The operation proceeds smoothly. Snip, and the weakened section of Genghis Mao’s aorta comes out. Stitch stitch, and the replacement is grafted in. Heart-lung machines keep the circulation bubbling. The Khan watches, conscious and beady-eyed, through the whole thing, now and again nodding to himself as Warhaftig executes some particularly admirable veronicas and entrechats and passades. He seems to know what is going on; he has spent more time observing surgeons at their trade than I have, Shadrach realizes, and can probably do the job pretty well by himself by now. Warhaftig’s elegant fingers elegantly close the incision. The tissues are raw and reddening, having been cut into for the liver transplant less than two weeks earlier, and this calls for some special prophylactic measures, but the surgeon brings everything off with his customary finesse. Genghis Mao grins approval when all is over. “Good show,” he tells Warhaftig. “Two ears and the tail!”

Shadrach makes off with the Khan’s discarded abdominal aorta. He tells Warhaftig, not that Warhaftig cares, that he intends to run some tests on it, but what tests would tell him anything about this drooping length of ancient tissue, this tired hose, that he doesn’t already know? He covets it because it’s an authentic piece of the body of the authentic Genghis II Mao IV Khan, and Shadrach has the collector’s itch: this will be an ornament to his little museum of medical memorabilia. A relic of one of history’s most famous patients. There is a tale Shadrach knows, probably apocryphal, of how the doctor who performed the autopsy on Napoleon removed the imperial penis and kept it as a souvenir of the late emperor, bequeathing it to a fellow physician who ultimately sold it at an immense price, and so on and on, passing from one doctor’s collection to another, until it disappeared altogether during the confusions of some twentieth-century war. Similar stories, he knows, have been told of odd scraps of Hitler, Stalin, George Washington, Catherine the Great. Shadrach regrets that he attained his present post too late to collect some of the really significant organs of Genghis Mao — a kidney, say, or a lung, the liver, the pancreas — but all of them were gone long before Shadrach’s time, the native organs of the Khan’s body removed and replaced, sometimes several times over, with transplanted substitutes. Shadrach does not see much value in preserving Genghis Mao’s fourth liver in his collection, his eighth spleen, his thirteenth kidney, though he recognizes that these temporary residents of the Khan are more intimate artifacts of Genghis Mao than, say, his bedroom slippers or his wristwatch. But he prefers the genuine somatoplasm, and a piece of authentic aorta is the best he can do just now.

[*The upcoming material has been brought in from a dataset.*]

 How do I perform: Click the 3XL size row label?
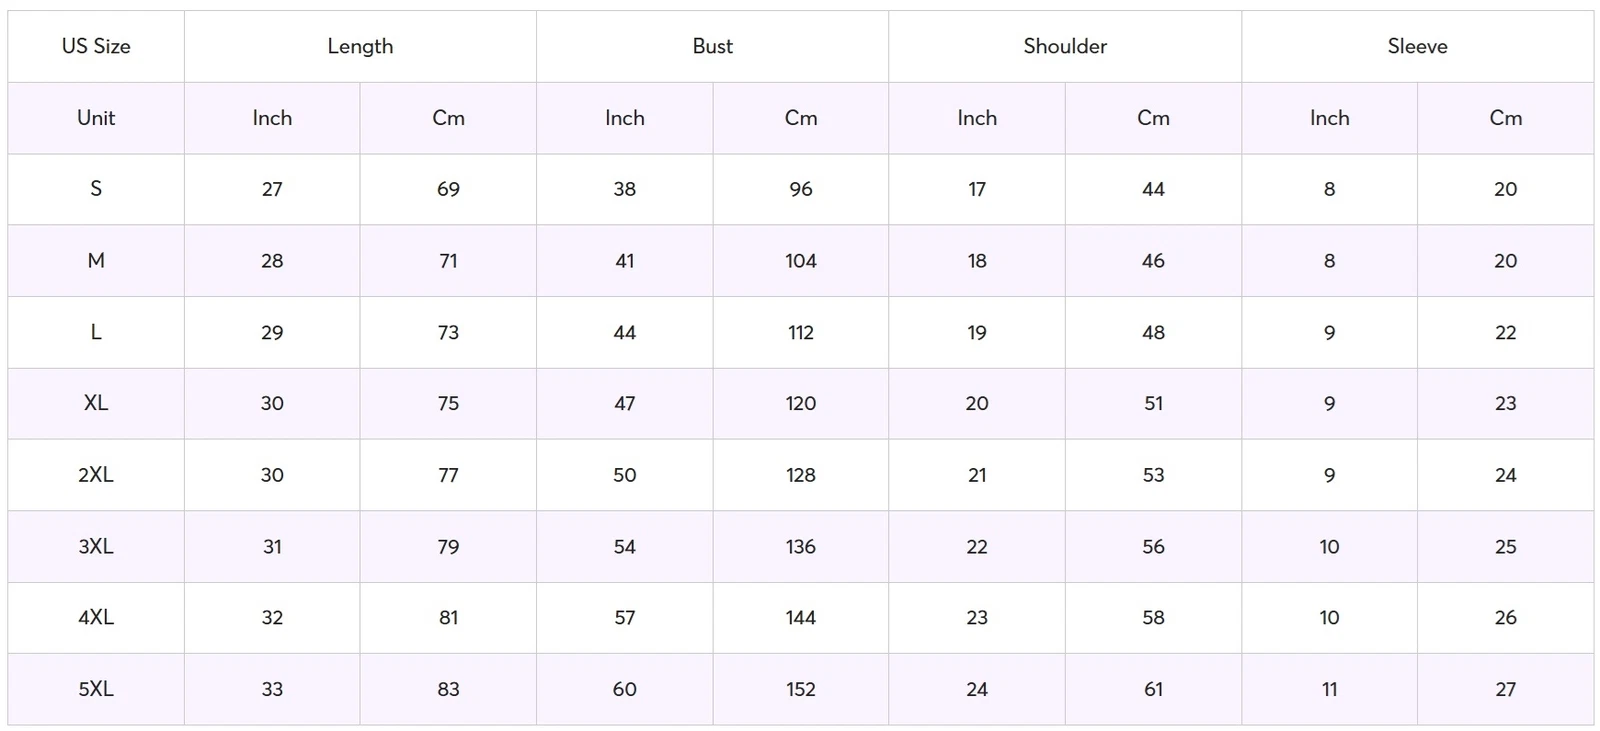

There’s the aneurysm, big and ripe, ready to pop. Another few days and it might have ruptured, poof! and no more Genghis Mao. The Chairman and Mangu might have shared the same funeral, come Saturday, if Shadrach hadn’t felt odd twitterings in the circulatory-system sensors and correctly guessed their import. So I have saved the Khan’s life, not for the first time and he is once more restored to perfect health. Fine. Fine. May he live five hundred years, and may I be his physician always!